In southern Kenya, Amboseli National Park is a spectacular landscape teeming with over 400 species of birdlife and big game like elephants, lions, and giraffes. Lilac-breasted rollers and starlings paint the sky with vibrant hues of colour. Tourists flock here from around the world, drawn to the park’s natural wonders.
But Amboseli’s beauty conceals a darker side that confronts the unsung heroes who dedicate their lives to protecting this vital landscape.
On paper, the job of a wildlife ranger seems idyllic. After all, who wouldn’t want to patrol wide-open vistas brimming with wildlife?
But the reality is that rangers face sophisticated poaching syndicates and wildlife trafficking networks, harsh environments, occasional tension with local communities, and animals that could misjudge them as a threat.
In an IUCN survey of rangers across the world, 88.6% of those in Africa said they had faced a life-threatening situation at work. Over 66% of African rangers had been attacked by poachers, and 82% had had a dangerous encounter with wildlife.
Lions, poachers, and militias
The job can even be deadly. According to the Game Rangers Association of Africa, 95 rangers were killed in the line of duty between June 2021 and July 2022 alone. The association announced: ‘At least 565 African rangers have been killed in action since 2011. 295 of these rangers have been murdered by militia groups, terrorists and bandits in coordinated attacks or by poachers whilst protecting our wildlife and wild places.’
These risks and more are in Amboseli rangers’ minds as they prepare for their day at the recently opened David Rio ranger base in the Illaingarunyoni community conservancy. It’s still pitch dark at 5:45 a.m., but six energetic rangers are already up, chanting while polishing their boots. They check their uniforms and gear, ensuring their GPS devices, torches, mobile phones, and radio receivers are all in working order.
‘We are embarking on our morning foot patrol. It should take us about six hours,’ says Emmanuel Leshinka, the unit leader.
The rangers move between thickets of bushes with ease, weaving themselves through the thorny shrubs in unison.
‘You must use all your senses to observe, listen, and smell what’s happening around you. Remember, you are in the wild,’ warns Emmanuel.
The rangers stop and mull over some markings on the ground. Ranger Lenanu Kuresoi takes notes and GPS coordinates of the sighting. ‘That’s a cheetah footprint from two days ago, and that’s a porcupine from this morning,’ he says.
As they vigilantly walk through the arid area, rangers are tasked with a wide array of activities beyond wildlife monitoring. ‘During patrols, we remove snares, report injured animals to Kenya Wildlife Services vet teams and—if we see any footprints of poachers—we report and track them,’ says team member Saitoti Lengesia.
‘The local community wear shoes made from old car tyres, so we know their footprints. If we see a track far from any road that belongs neither to the local herdsmen nor a ranger, it raises a red flag,’ he explains.
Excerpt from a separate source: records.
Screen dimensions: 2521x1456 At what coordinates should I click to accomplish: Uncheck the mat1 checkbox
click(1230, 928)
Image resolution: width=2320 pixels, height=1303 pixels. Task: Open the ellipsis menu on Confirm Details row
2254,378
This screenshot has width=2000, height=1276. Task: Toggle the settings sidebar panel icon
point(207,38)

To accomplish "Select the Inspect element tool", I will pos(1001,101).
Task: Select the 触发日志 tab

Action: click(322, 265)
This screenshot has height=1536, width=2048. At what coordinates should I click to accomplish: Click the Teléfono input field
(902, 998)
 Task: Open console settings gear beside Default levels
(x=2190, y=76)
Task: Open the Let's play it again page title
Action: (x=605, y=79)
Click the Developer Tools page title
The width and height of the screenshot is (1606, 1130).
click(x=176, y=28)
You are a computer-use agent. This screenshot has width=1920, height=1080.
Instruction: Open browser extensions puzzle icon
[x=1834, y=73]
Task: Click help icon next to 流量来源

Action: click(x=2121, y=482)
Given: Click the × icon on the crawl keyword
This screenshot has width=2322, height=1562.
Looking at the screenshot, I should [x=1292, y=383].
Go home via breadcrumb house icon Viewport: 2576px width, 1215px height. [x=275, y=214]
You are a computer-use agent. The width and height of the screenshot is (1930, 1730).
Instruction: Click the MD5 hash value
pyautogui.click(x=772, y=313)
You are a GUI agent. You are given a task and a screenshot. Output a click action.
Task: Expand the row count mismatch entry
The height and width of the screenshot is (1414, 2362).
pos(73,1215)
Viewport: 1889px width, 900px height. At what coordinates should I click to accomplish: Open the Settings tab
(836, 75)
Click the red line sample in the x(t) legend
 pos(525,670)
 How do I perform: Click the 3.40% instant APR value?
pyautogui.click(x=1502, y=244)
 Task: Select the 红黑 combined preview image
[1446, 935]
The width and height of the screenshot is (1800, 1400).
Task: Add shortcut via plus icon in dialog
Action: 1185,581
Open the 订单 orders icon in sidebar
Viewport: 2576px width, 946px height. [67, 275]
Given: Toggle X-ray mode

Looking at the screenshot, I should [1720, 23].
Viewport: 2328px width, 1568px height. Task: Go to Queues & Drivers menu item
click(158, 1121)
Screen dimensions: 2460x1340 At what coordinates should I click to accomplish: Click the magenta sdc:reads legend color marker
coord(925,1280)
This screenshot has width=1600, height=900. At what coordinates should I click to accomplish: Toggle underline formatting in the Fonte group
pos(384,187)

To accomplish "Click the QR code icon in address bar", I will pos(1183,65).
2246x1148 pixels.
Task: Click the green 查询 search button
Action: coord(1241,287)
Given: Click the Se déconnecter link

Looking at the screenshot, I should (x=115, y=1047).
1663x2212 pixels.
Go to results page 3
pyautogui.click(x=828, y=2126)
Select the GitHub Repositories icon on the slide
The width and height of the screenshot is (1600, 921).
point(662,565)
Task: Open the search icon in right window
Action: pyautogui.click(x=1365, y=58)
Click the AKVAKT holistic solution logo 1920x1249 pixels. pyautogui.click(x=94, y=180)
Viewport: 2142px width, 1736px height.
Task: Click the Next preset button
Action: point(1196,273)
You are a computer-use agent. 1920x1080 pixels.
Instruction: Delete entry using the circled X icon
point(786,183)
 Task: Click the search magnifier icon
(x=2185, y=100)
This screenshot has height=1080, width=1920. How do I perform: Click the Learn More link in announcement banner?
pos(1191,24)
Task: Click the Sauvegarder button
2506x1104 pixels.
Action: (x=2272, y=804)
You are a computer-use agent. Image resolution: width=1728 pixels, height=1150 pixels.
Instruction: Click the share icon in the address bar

The importance of community ties
Saitoti is a wealth of knowledge about the relationship the Maasai community has with different plants. He educates the younger rangers about different tree species and their medicinal properties.
‘When the Maasai experience back pains or any inflammation, we get a small part of the root of this tree and boil it.’ He uses his stick to graze off a small part of the yellow root to taste it.
The local community’s relationship with nature can, however, also be tenuous, as Saitoti points out. ‘When lions kill cows, it’s always a difficult time for us. Emotions are high. Cooling people down after these incidents requires an experienced ranger with a calm demeanour to control the situation and ensure people do not retaliate.
‘It’s never easy because it affects human livelihoods. Even I have lost my livestock to lions, and I know their pain.’
Rangers from the local community play a critical role in mending that relationship between people and wildlife, coaxing everyone to understand that wildlife is not only part of their heritage but also has the potential to provide them with sustainable livelihoods.
As they patrol, fresh lion tracks reveal a lioness and her two cubs in the vicinity. Saitoti cautions everyone to stay vigilant because the big cats may be close.
For two hours, the rangers sift tirelessly through bushveld and eventually get to an impenetrable section of vegetation the size of a tennis court. After surveilling the area, Saitoti concludes that the lioness is hiding in the thicket. For safety, he summons a patrol vehicle. His instincts are spot on—the lioness is about a hundred meters away.
The long trek back to the David Rio ranger base in the scorching afternoon sun leaves the rangers tired and dehydrated. The first thing Ranger Leonard Lekinyai does is pour some water in the trough for the birds. A pair of white bellied turacos announce their arrival with a distinct call before quietly quenching their thirst.
Investing in ranger wellbeing
IFAW prioritizes ranger welfare in Amboseli by providing housing and training in skills such as crime-scene management.
By investing in ranger welfare, we are helping create a world where both wild animals and people can peacefully co-exist, and giving endangered wildlife Room to Roam.